The problem => Lines in which "agent" appears should be pulled from the data below.

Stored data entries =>
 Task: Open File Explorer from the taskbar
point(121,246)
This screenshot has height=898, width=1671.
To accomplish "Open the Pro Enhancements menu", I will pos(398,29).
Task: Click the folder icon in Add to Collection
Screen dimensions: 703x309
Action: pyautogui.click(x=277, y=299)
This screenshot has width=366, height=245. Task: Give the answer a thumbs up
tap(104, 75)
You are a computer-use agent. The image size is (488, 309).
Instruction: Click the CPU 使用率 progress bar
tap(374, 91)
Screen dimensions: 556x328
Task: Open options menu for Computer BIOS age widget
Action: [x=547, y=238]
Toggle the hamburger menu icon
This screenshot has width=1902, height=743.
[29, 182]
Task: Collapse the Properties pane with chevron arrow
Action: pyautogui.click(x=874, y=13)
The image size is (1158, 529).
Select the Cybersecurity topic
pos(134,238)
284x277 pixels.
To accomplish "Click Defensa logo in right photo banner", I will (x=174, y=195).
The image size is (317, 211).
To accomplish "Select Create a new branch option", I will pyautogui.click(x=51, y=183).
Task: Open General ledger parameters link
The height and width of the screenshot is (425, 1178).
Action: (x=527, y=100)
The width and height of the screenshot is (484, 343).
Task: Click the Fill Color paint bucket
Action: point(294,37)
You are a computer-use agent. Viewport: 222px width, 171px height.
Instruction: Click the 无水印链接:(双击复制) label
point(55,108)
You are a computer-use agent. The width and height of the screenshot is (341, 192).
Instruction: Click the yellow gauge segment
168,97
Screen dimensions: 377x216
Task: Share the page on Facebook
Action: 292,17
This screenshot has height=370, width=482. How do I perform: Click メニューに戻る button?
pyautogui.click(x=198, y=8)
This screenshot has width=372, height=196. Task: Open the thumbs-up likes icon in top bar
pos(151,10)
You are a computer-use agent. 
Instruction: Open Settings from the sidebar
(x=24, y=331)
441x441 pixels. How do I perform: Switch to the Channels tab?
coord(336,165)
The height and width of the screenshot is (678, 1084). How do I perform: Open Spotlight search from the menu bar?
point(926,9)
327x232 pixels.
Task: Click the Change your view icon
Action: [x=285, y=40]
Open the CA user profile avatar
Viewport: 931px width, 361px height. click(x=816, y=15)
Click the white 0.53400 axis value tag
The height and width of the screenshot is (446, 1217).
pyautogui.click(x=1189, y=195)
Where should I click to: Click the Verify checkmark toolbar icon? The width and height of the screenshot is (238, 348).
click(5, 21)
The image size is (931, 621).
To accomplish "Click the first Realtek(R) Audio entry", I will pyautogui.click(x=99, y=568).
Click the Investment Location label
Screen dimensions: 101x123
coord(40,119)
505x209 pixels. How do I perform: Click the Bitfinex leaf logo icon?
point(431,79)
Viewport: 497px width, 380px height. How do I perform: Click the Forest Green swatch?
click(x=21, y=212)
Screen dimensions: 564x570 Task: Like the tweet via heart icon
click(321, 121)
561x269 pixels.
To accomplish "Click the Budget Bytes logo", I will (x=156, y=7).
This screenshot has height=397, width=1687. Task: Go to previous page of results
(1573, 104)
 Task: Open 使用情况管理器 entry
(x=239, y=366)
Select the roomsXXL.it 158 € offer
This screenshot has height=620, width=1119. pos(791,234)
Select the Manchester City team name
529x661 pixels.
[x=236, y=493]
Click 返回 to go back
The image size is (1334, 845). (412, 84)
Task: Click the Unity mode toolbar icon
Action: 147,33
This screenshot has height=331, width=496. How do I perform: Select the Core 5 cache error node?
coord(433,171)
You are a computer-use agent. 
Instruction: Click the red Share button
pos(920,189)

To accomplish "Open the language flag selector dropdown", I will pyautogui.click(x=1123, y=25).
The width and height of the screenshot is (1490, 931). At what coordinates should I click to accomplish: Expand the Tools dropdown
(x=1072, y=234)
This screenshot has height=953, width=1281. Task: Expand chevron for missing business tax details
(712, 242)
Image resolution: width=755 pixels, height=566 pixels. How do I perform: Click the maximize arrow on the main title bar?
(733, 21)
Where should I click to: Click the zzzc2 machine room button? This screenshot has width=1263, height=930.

Expected answer =>
You are a computer-use agent. The image size is (488, 309).
You are a computer-use agent. Viewport: 222px width, 171px height.
You are a computer-use agent. The width and height of the screenshot is (341, 192).
You are a computer-use agent. 
You are a computer-use agent. 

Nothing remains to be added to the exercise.